## SET PROBLEM A:
In the China asset management roundtable, what annual growth rate does Philip Cheng call the government's bottom line under the 13th Five-Year Plan?
## SET PROBLEM B:
From the China asset management roundtable, output the stretch from "Funds Europe: China’s" through "opened up opinions.".
## SET PROBLEM C:
Condense the paragraph of the China asset management roundtable that begins "Philip Cheng, HSBC Jintrust: We don’t need to worry" into a bulleted list that keeps its main facts.
── QUOTED TEXT ──
CHINA ASSET MANAGEMENT ROUNDTABLE: The evolution goes on

After a turbulent year for the Chinese stock market, Funds Europe’s panel of experts in Beijing discusses the economy, domestic retail funds, the high-net-worth sector, Stock Connect and the future of the renminbi. Chaired by Nick Fitzpatrick and Alan Chalmers.

Participants:
Patrick Liu (Chief executive officer, HFT Investment Management)
Andrew Smart (Special assistant general manager, CCB Principal Asset Management)
Amy Wang (Head of Greater China – institutional, Pioneer Investments)
Philip Cheng (Head of international business and strategic partners, HSBC Jintrust Fund Management)
Tilman Fechter (Head of investment fund services, sales and relationship management, Clearstream)

Funds Europe: China’s economy is a key driver for global growth with near double-digit expansion rates. Given recent declines and continued worries over the economy, what is a realistic assessment for the outlook for China?

Andrew Smart, CCB Principal: As China transforms from an export-driven economy to a consumption-driven economy, there’s going to be some variation in how the country is perceived by the market. There is a change taking place and how fast that takes place has opened up opinions.

Amy Wang, Pioneer: Apart from the balance between investment and consumption, we hope to see that the share of the private sector’s contribution to GDP growth has increased. There are supportive policies from both the fiscal side and the monetary side, which should anchor GDP growth in the coming years. 

You have to think about the absolute number of GDP growth. China is now the second-largest economy. Ten years ago we had a double-digit growth rate but the base, the foundation, was smaller. Growth of even 5% today is larger, in absolute terms, than when we had the double-digit growth rate ten years ago.

Philip Cheng, HSBC Jintrust: We don’t need to worry about China’s economy. Annual economic growth of 6.5% is the bottom line for the government to meet its goal, according to China’s 13th Five-Year Plan. However, even if it further slides to 5%, it will still be superior to 8% growth in the old model, given the improvement in quality and sustainability. I suggest we focus more on the progress of economic reforms instead of the GDP numbers. Let’s see when and what real change will happen if the market will be given a decisive role in resource allocation.

Patrick Liu, HFT: If you go around China, you will see some companies are facing challenges – cost of capital, accessing capital and so on. These are the structural problems that require change, and these issues are behind the falling growth rate. The country is working towards a new equilibrium and the government has been gradually steering the economy to reach this equilibrium.

Tilman Fechter, Clearstream: The excitement in all of the macroeconomic parameters is still there, but what investors are now doing is trying to look behind the numbers, trying to be more diligent in their assessment and not get distracted. I am still optimistic despite the hiccups. There are great opportunities in the fund management space, because China is turning from a savings nation into an investing nation.

Funds Europe: What is the cause of China’s recent stock market volatility? To what extent did retail investors play a role in it and also, what are China’s authorities doing to increase the participation of institutional investors in China’s retail-driven stock market? Might more institutional participation help reduce volatility?

Smart: We saw some of the government programmes that were put in place to encourage investors to go into the market, but they went too far. Volatility was introduced into the market and people ended up on the wrong side of that. The market practices have now changed and the regulators made some of those changes. As an asset manager, you have to be nimble and respond to the market as it changes.

It is part of our job to help change the behaviour of the retail investor. We want to provide education, we want to provide outcome-oriented solutions, but you’re pushing water uphill to try and do it all. 

Liu: The volatility this time around was quite harsh but it was heavily linked to leverage. The deleveraging process was rather abrupt and this caused the recent market volatility.
───
── DATA PROVIDED ──
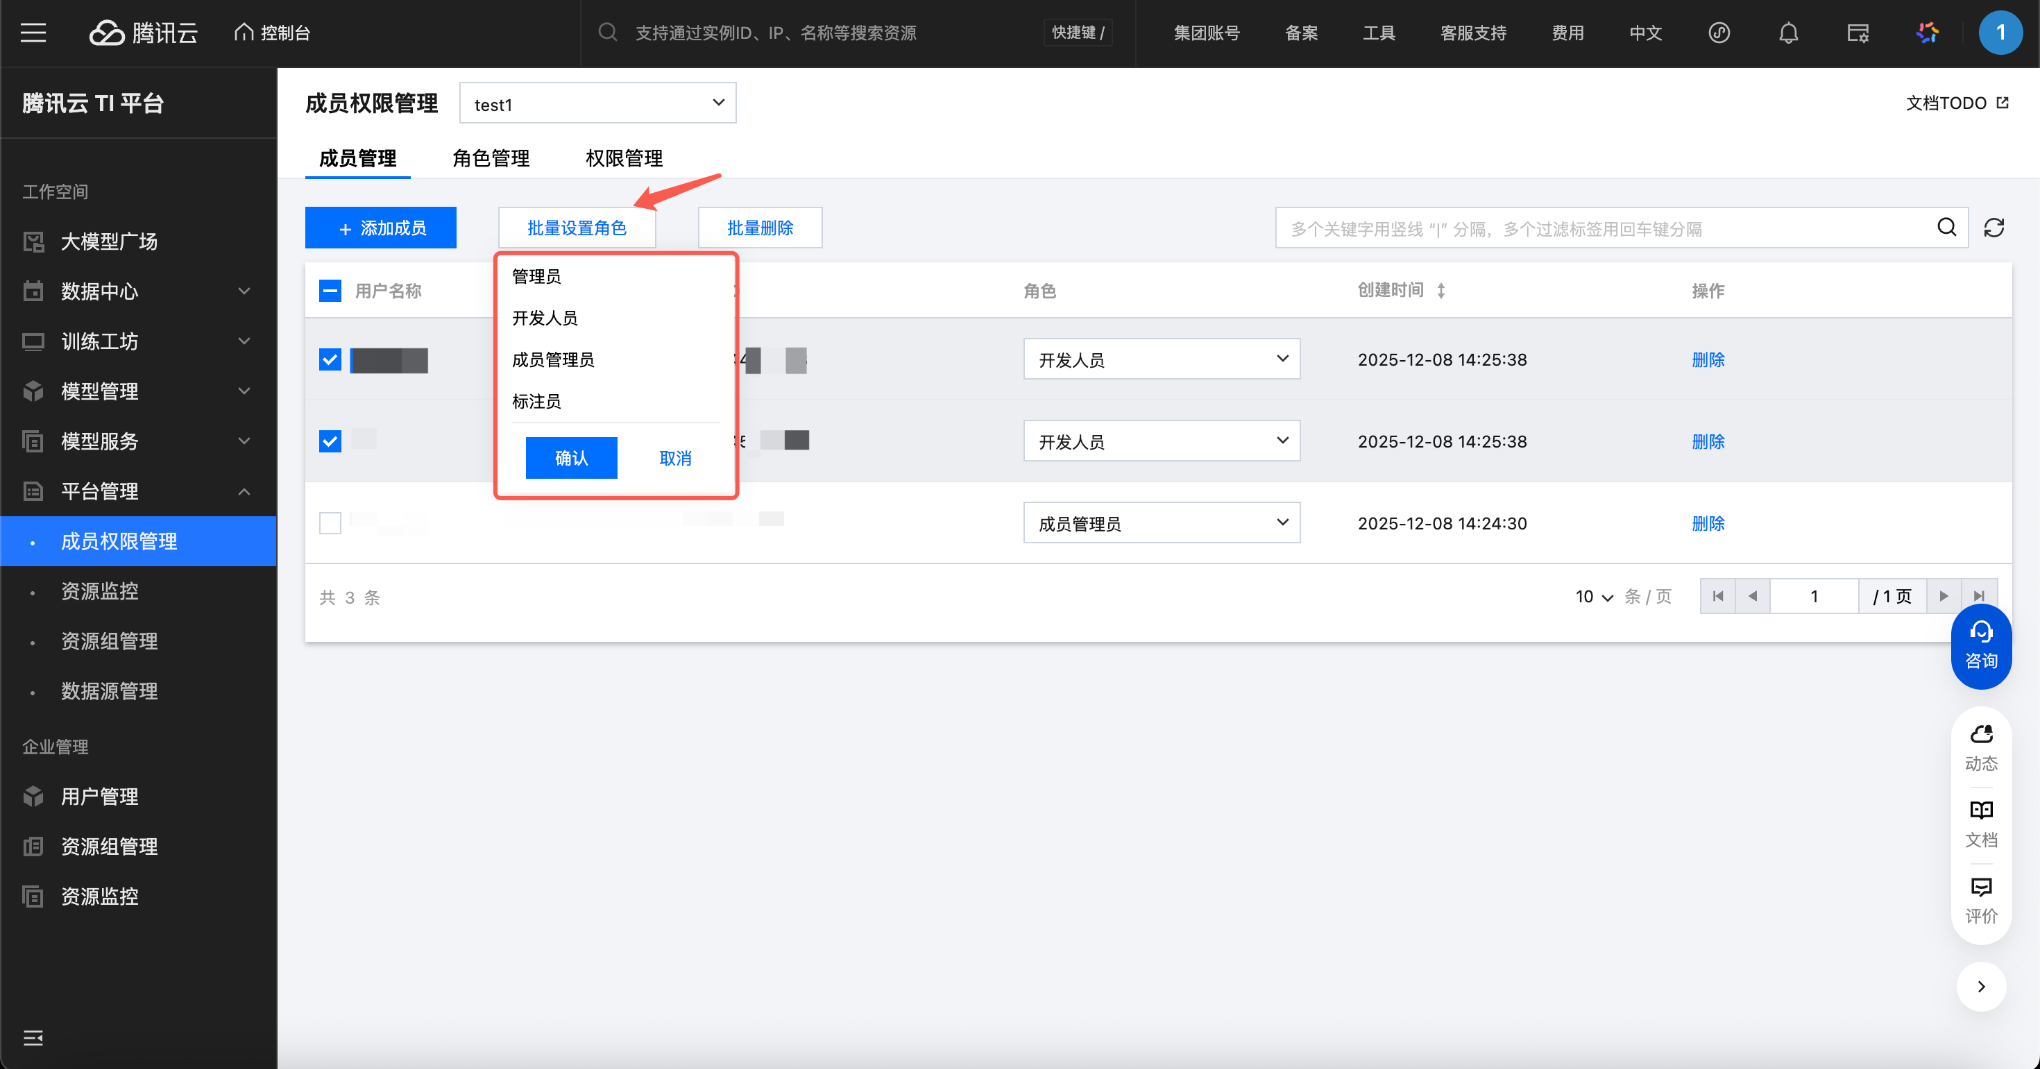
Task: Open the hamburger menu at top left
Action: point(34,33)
───
── DATA PROVIDED ──
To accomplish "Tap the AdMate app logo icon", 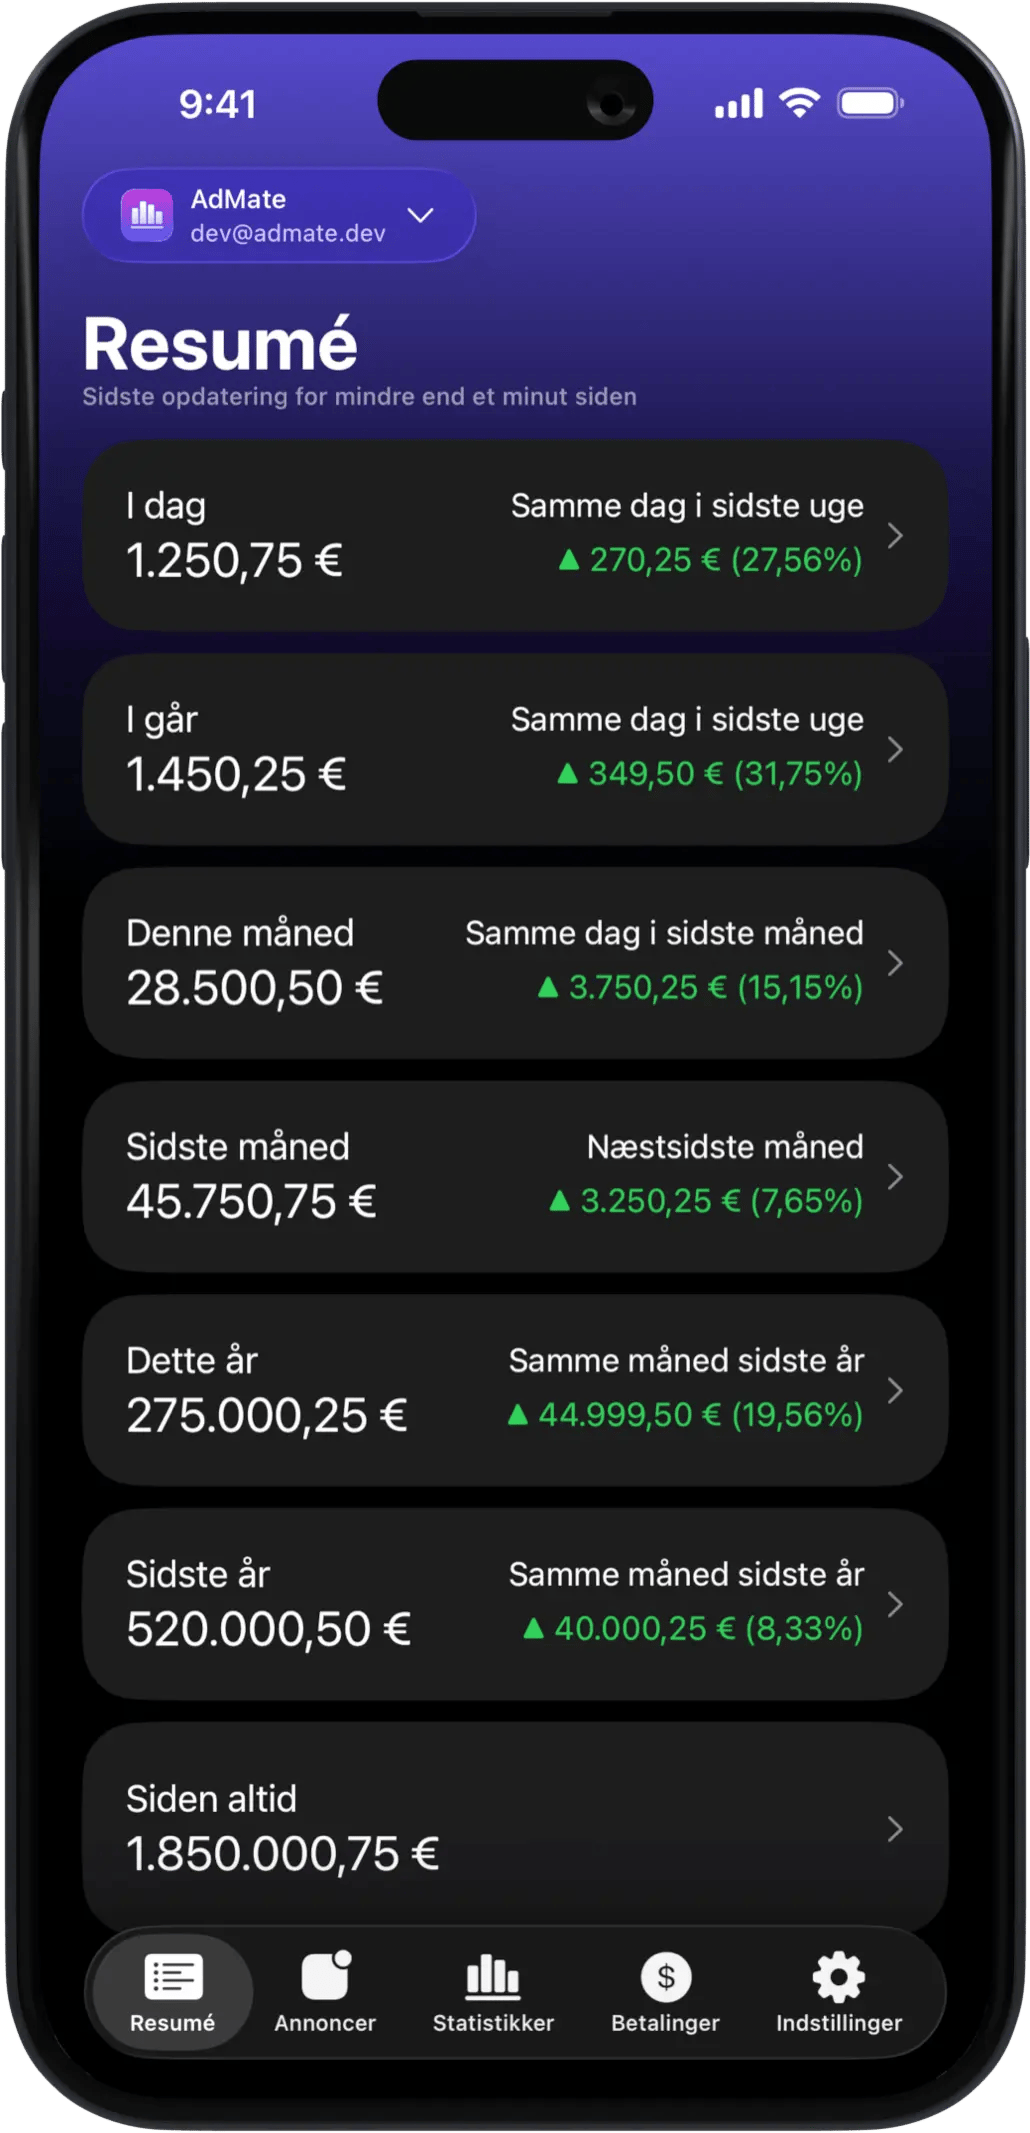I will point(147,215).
───
## FULL ANSWER A:
6.5%

## FULL ANSWER B:
Funds Europe: China’s economy is a key driver for global growth with near double-digit expansion rates. Given recent declines and continued worries over the economy, what is a realistic assessment for the outlook for China?

Andrew Smart, CCB Principal: As China transforms from an export-driven economy to a consumption-driven economy, there’s going to be some variation in how the country is perceived by the market. There is a change taking place and how fast that takes place has opened up opinions.

## FULL ANSWER C:
- Cheng says China's economy is no cause for worry.
- Under China's 13th Five-Year Plan, annual growth of 6.5% is the government's bottom line for meeting its goal.
- Even if growth slid to 5%, it would still beat 8% growth under the old model, given improved quality and sustainability.
- He suggests focusing on the progress of economic reforms rather than GDP numbers.
- He wants to see when and what real change happens if the market is given a decisive role in resource allocation.